"What the—?" Dave shouted, and then stopped short. "My gosh!" he then blurted out. "I'll never live this down with you around. Boy! Am I bright!"
Dave shook his head in a sheepish gesture and kept his face front so that Freddy couldn't see its bright color even in the faint pale glow of the instrument board light. He had started to radio check with Operations aboard the Victory only to have Freddy's descending hand and wise-crack wake him up to the fact that the Skua's radio had been taken out, and that he had actually just been talking into thin air. The flap-mike was fastened to the lower part of his helmet, but it wasn't hooked up to anything.
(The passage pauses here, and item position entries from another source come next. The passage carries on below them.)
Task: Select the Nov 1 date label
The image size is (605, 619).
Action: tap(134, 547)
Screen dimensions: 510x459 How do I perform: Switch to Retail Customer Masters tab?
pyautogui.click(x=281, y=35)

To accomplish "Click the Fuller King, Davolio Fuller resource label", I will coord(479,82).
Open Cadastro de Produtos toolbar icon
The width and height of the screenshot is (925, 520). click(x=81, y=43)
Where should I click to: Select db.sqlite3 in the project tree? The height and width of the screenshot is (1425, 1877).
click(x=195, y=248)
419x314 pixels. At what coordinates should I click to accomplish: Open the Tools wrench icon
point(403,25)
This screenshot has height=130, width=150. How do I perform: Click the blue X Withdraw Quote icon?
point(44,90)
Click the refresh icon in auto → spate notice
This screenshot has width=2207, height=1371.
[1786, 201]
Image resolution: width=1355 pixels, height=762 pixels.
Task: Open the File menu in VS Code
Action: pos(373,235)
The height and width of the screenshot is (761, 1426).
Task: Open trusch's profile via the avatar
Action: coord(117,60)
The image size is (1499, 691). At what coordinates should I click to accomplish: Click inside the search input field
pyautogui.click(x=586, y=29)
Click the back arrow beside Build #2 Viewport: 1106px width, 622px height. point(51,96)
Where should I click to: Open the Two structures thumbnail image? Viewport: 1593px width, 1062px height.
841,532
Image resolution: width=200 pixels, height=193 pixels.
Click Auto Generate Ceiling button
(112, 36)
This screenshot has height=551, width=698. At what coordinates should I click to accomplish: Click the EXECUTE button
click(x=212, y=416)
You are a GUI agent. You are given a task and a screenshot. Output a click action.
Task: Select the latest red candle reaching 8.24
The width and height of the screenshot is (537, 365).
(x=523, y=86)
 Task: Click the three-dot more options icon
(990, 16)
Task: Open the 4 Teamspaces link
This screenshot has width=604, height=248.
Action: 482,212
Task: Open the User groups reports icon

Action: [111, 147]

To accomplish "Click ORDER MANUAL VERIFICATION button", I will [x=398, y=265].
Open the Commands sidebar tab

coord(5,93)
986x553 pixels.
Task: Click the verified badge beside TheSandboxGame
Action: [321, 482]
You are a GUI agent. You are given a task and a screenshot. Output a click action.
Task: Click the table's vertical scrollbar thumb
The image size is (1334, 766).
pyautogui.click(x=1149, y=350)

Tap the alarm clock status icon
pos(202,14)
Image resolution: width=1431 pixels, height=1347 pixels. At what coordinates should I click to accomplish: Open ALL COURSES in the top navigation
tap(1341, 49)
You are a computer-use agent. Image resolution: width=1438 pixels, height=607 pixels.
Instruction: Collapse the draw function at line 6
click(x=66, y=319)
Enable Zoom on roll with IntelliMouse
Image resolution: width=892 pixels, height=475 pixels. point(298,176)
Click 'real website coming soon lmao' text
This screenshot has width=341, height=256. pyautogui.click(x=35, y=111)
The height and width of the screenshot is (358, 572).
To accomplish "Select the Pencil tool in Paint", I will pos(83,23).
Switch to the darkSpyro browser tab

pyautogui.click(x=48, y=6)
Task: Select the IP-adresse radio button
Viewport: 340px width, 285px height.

He mentally kicked himself all over the plane for being so stupid, and finally turned around to grin at Freddy.
"You want to change seats after that one?" he asked.
The English youth grinned, but shook his head.
"No, I think not," he said. "If that's the worst you do before we're back, everything will come out all right."
"It will come out all right!" Dave echoed in a rush of words. "This job means a lot, Freddy. We can't let the Fleet Air Arm down."
"We won't," Freddy said, and the look in his eyes said that he meant just that.
"Atta boy!" Dave chuckled. "That's the old fight. And don't worry, pal, I won't let you down, either. Gosh! I'd cut my throat if I did."
"Oh no, you wouldn't!" Freddy said firmly.